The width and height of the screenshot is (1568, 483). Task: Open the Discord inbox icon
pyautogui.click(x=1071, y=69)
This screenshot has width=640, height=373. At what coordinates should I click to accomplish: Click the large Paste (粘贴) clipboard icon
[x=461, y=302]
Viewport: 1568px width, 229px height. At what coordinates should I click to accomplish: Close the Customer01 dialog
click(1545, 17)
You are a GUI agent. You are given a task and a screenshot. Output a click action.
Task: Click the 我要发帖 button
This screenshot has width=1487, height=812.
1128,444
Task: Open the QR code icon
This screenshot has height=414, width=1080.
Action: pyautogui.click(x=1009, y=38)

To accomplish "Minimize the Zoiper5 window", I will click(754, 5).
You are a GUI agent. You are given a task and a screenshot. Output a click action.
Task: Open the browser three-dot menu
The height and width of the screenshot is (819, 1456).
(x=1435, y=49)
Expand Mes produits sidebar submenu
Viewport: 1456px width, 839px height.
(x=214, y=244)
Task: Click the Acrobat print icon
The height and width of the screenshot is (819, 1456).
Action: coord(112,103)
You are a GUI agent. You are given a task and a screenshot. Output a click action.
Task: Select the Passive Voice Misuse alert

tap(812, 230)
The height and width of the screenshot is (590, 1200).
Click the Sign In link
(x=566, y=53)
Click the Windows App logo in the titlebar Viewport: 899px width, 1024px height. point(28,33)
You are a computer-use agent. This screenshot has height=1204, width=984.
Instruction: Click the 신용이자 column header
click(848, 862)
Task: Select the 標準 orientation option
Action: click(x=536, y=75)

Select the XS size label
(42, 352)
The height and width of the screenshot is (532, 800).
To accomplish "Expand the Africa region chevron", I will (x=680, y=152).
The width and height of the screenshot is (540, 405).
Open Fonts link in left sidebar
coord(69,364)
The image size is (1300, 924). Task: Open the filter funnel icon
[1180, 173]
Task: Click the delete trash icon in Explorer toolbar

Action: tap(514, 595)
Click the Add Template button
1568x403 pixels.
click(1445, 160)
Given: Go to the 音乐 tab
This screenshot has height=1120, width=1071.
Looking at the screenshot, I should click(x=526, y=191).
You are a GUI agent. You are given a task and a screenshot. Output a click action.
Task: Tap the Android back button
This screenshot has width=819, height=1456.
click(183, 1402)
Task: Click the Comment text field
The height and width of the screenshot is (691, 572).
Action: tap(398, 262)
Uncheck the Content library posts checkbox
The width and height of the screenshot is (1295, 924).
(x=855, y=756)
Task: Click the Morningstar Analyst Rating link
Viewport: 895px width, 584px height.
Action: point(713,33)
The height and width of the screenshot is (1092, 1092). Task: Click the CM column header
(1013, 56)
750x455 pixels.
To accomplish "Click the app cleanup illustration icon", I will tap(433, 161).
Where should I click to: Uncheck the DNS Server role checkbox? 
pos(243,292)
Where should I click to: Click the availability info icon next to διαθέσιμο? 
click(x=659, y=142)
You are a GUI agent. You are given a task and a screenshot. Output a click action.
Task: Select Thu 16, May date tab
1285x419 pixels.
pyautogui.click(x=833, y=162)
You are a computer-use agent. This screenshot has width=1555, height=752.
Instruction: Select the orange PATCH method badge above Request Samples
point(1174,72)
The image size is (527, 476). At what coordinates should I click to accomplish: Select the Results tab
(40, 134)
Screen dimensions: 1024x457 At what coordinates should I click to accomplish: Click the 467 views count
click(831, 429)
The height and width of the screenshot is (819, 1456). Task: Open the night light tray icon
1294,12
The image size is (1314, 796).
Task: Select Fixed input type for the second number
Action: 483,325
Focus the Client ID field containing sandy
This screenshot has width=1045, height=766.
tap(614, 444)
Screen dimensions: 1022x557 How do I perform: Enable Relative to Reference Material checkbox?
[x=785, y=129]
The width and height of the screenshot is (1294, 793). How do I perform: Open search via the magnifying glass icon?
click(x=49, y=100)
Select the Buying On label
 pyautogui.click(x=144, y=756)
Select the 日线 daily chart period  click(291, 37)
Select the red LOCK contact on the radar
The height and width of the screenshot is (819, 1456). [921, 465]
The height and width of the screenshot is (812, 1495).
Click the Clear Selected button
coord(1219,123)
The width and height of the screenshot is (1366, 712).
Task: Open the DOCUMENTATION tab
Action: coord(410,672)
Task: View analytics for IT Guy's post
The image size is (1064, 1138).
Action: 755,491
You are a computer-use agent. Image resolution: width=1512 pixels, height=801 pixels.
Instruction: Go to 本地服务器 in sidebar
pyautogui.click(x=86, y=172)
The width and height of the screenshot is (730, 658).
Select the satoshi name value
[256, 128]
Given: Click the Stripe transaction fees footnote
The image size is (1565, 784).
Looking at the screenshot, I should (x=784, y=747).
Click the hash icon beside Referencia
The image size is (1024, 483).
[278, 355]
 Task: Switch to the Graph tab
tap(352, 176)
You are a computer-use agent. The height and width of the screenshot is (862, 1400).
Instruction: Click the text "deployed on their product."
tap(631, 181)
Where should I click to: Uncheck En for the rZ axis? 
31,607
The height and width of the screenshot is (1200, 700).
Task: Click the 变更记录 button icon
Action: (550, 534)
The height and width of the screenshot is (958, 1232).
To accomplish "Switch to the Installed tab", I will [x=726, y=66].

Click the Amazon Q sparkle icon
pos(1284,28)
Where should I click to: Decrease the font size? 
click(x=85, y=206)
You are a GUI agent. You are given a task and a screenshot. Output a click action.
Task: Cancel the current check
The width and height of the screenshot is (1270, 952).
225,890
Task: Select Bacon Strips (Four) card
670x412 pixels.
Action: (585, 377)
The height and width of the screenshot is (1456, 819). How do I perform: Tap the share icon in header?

○ ○ ○ ○

Task statement. Reproduce all of the records above, substituting "desktop agent" for every occurrence of "GUI agent" and leaving everything else as it is.

Finished answer.
The width and height of the screenshot is (1568, 483). Task: Open the Discord inbox icon
pyautogui.click(x=1071, y=69)
This screenshot has width=640, height=373. At what coordinates should I click to accomplish: Click the large Paste (粘贴) clipboard icon
[x=461, y=302]
Viewport: 1568px width, 229px height. At what coordinates should I click to accomplish: Close the Customer01 dialog
click(1545, 17)
You are a desktop agent. You are given a task and a screenshot. Output a click action.
Task: Click the 我要发帖 button
This screenshot has width=1487, height=812.
1128,444
Task: Open the QR code icon
This screenshot has height=414, width=1080.
Action: pyautogui.click(x=1009, y=38)

To accomplish "Minimize the Zoiper5 window", I will click(754, 5).
You are a desktop agent. You are given a task and a screenshot. Output a click action.
Task: Open the browser three-dot menu
The height and width of the screenshot is (819, 1456).
(x=1435, y=49)
Expand Mes produits sidebar submenu
Viewport: 1456px width, 839px height.
(x=214, y=244)
Task: Click the Acrobat print icon
The height and width of the screenshot is (819, 1456).
Action: coord(112,103)
You are a desktop agent. You are given a task and a screenshot. Output a click action.
Task: Select the Passive Voice Misuse alert

tap(812, 230)
The height and width of the screenshot is (590, 1200).
Click the Sign In link
(x=566, y=53)
Click the Windows App logo in the titlebar Viewport: 899px width, 1024px height. point(28,33)
You are a computer-use agent. This screenshot has height=1204, width=984.
Instruction: Click the 신용이자 column header
click(848, 862)
Task: Select the 標準 orientation option
Action: click(x=536, y=75)

Select the XS size label
(42, 352)
The height and width of the screenshot is (532, 800).
To accomplish "Expand the Africa region chevron", I will (x=680, y=152).
The width and height of the screenshot is (540, 405).
Open Fonts link in left sidebar
coord(69,364)
The image size is (1300, 924). Task: Open the filter funnel icon
[1180, 173]
Task: Click the delete trash icon in Explorer toolbar

Action: tap(514, 595)
Click the Add Template button
1568x403 pixels.
click(1445, 160)
Given: Go to the 音乐 tab
This screenshot has height=1120, width=1071.
Looking at the screenshot, I should click(x=526, y=191).
You are a desktop agent. You are given a task and a screenshot. Output a click action.
Task: Tap the Android back button
This screenshot has width=819, height=1456.
click(183, 1402)
Task: Click the Comment text field
The height and width of the screenshot is (691, 572).
Action: tap(398, 262)
Uncheck the Content library posts checkbox
The width and height of the screenshot is (1295, 924).
(x=855, y=756)
Task: Click the Morningstar Analyst Rating link
Viewport: 895px width, 584px height.
Action: point(713,33)
The height and width of the screenshot is (1092, 1092). Task: Click the CM column header
(1013, 56)
750x455 pixels.
To accomplish "Click the app cleanup illustration icon", I will tap(433, 161).
Where should I click to: Uncheck the DNS Server role checkbox? 
pos(243,292)
Where should I click to: Click the availability info icon next to διαθέσιμο? 
click(x=659, y=142)
You are a desktop agent. You are given a task and a screenshot. Output a click action.
Task: Select Thu 16, May date tab
1285x419 pixels.
pyautogui.click(x=833, y=162)
You are a computer-use agent. This screenshot has width=1555, height=752.
Instruction: Select the orange PATCH method badge above Request Samples
point(1174,72)
The image size is (527, 476). At what coordinates should I click to accomplish: Select the Results tab
(40, 134)
Screen dimensions: 1024x457 At what coordinates should I click to accomplish: Click the 467 views count
click(831, 429)
The height and width of the screenshot is (819, 1456). Task: Open the night light tray icon
1294,12
The image size is (1314, 796).
Task: Select Fixed input type for the second number
Action: 483,325
Focus the Client ID field containing sandy
This screenshot has width=1045, height=766.
tap(614, 444)
Screen dimensions: 1022x557 How do I perform: Enable Relative to Reference Material checkbox?
[x=785, y=129]
The width and height of the screenshot is (1294, 793). How do I perform: Open search via the magnifying glass icon?
click(x=49, y=100)
Select the Buying On label
 pyautogui.click(x=144, y=756)
Select the 日线 daily chart period  click(291, 37)
Select the red LOCK contact on the radar
The height and width of the screenshot is (819, 1456). [921, 465]
The height and width of the screenshot is (812, 1495).
Click the Clear Selected button
coord(1219,123)
The width and height of the screenshot is (1366, 712).
Task: Open the DOCUMENTATION tab
Action: coord(410,672)
Task: View analytics for IT Guy's post
The image size is (1064, 1138).
Action: 755,491
You are a computer-use agent. Image resolution: width=1512 pixels, height=801 pixels.
Instruction: Go to 本地服务器 in sidebar
pyautogui.click(x=86, y=172)
The width and height of the screenshot is (730, 658).
Select the satoshi name value
[256, 128]
Given: Click the Stripe transaction fees footnote
The image size is (1565, 784).
Looking at the screenshot, I should (x=784, y=747).
Click the hash icon beside Referencia
The image size is (1024, 483).
[278, 355]
 Task: Switch to the Graph tab
tap(352, 176)
You are a computer-use agent. The height and width of the screenshot is (862, 1400).
Instruction: Click the text "deployed on their product."
tap(631, 181)
Where should I click to: Uncheck En for the rZ axis? 
31,607
The height and width of the screenshot is (1200, 700).
Task: Click the 变更记录 button icon
Action: (550, 534)
The height and width of the screenshot is (958, 1232).
To accomplish "Switch to the Installed tab", I will [x=726, y=66].

Click the Amazon Q sparkle icon
pos(1284,28)
Where should I click to: Decrease the font size? 
click(x=85, y=206)
You are a desktop agent. You are given a task and a screenshot. Output a click action.
Task: Cancel the current check
The width and height of the screenshot is (1270, 952).
225,890
Task: Select Bacon Strips (Four) card
670x412 pixels.
Action: (585, 377)
The height and width of the screenshot is (1456, 819). How do I perform: Tap the share icon in header?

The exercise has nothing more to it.